In the end, La La Land succeeds because it realizes that being a musical is not enough. It wasn't enough for the original audiences of the 1930s and '40s, who unlike us, weren't indulging in anything as gauzy as genre resuscitation or nostalgia: They went to see Fred and Ginger, or, later, Gene Kelly hoofing it with Cyd Charisse. The delay between writing the script and filming allowed Chazelle to land Gosling and Stone, whose chemistry—first on display in 2011, in Glenn Ficarra and John Requa's Crazy, Stupid Love— still rests on the slight suspicion that he thinks himself more of a catch than she does.

Stone plays an actress named Mia who works as a barista on the Warner Bros. lot while auditioning for small roles in television shows. He is a fussy jazz pianist named Sebastian, who owns a piano stool once sat on by Hoagy Carmichael and wishes one day to open his own jazz joint. "They always say, 'Let it die.' Not on my watch." The film's guiding principle is thus laid down: As William Faulkner said, the past is never dead, it's not even past.

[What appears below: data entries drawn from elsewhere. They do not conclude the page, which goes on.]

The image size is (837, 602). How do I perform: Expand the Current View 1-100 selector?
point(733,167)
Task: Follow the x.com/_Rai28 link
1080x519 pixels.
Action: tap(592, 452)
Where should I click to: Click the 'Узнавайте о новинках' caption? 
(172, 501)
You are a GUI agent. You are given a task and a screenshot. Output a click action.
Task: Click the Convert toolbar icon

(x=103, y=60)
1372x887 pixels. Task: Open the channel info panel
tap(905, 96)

Aiding this conception is the fact that the L.A. hipsters who populate the film already look halfway to retro. Meanwhile, David Wasco, the production designer who did such great work creating Jack Rabbit Slim's restaurant in Pulp Fiction, concocts an L.A. of twinkling lights and neon signage, building fronts and palm trees, silhouetted against the violet-and-orange twilight by cinematographer Linus Sandgren. I haven't seen a movie so in love with the magic hour since Terrence Malick's Days of Heaven in 1978.

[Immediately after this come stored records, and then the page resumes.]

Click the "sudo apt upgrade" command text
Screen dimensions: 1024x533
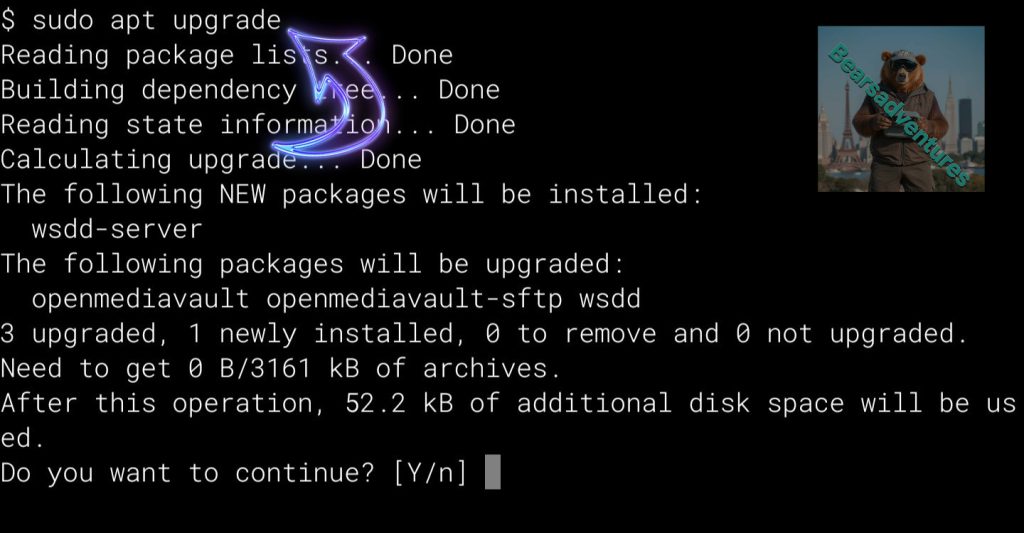click(x=156, y=20)
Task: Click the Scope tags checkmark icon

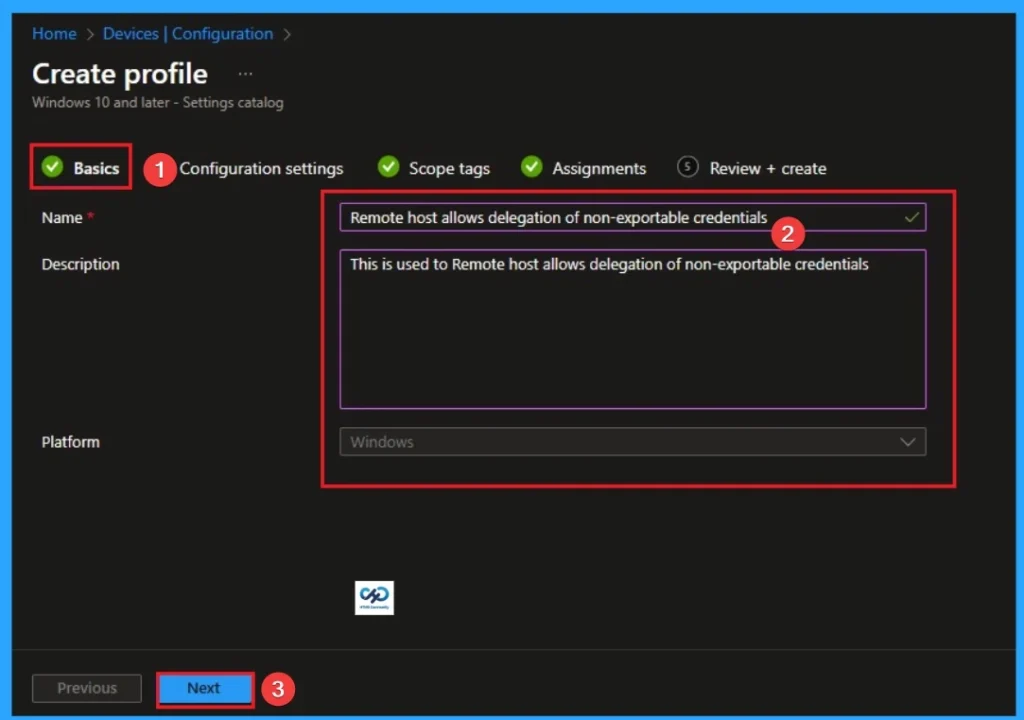Action: [388, 168]
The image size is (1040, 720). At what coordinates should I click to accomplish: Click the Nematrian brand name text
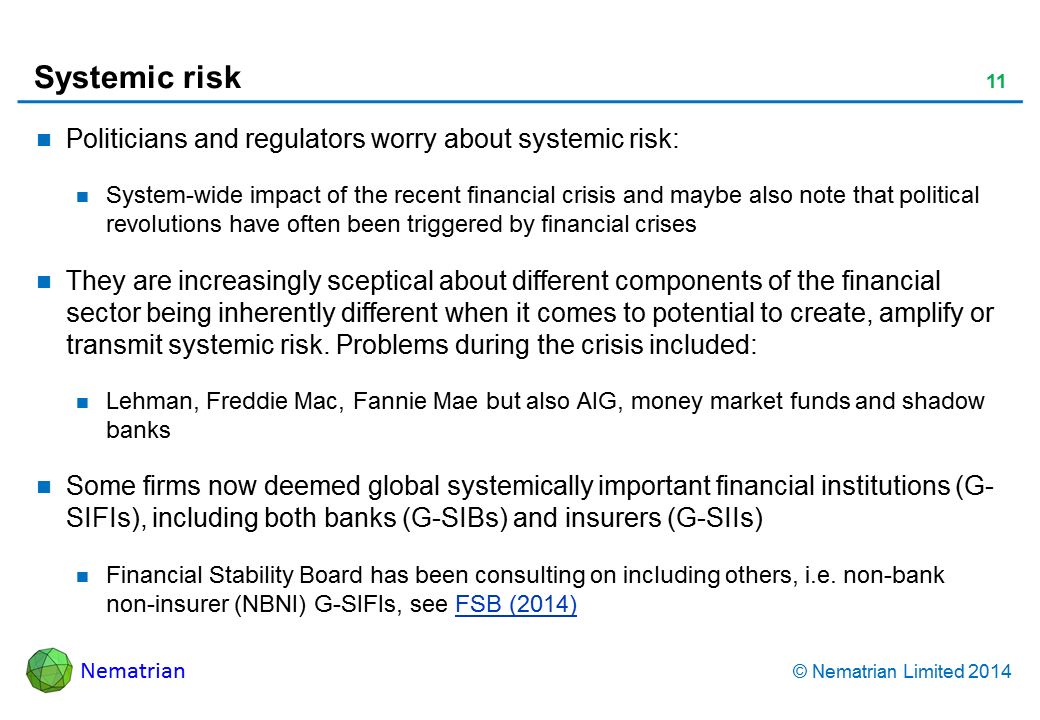132,671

The plot—her artistic career competes with his artistic career—is an old one, A Star Is Born for the iTunes generation. What keeps the film from being mere pastiche or homage is the same hard edge that drove Whiplash to its astonishing conclusion, in which art was dug out from an earth scorched of close personal relationships. Great art, for Chazelle—even great escapist art like La La Land —is Faustian in nature. There can be no compromise. You can have the fantasy or you can have the reality, Chazelle suggests, but you cannot, even after a couple of hours of the rarest enchantment, have both.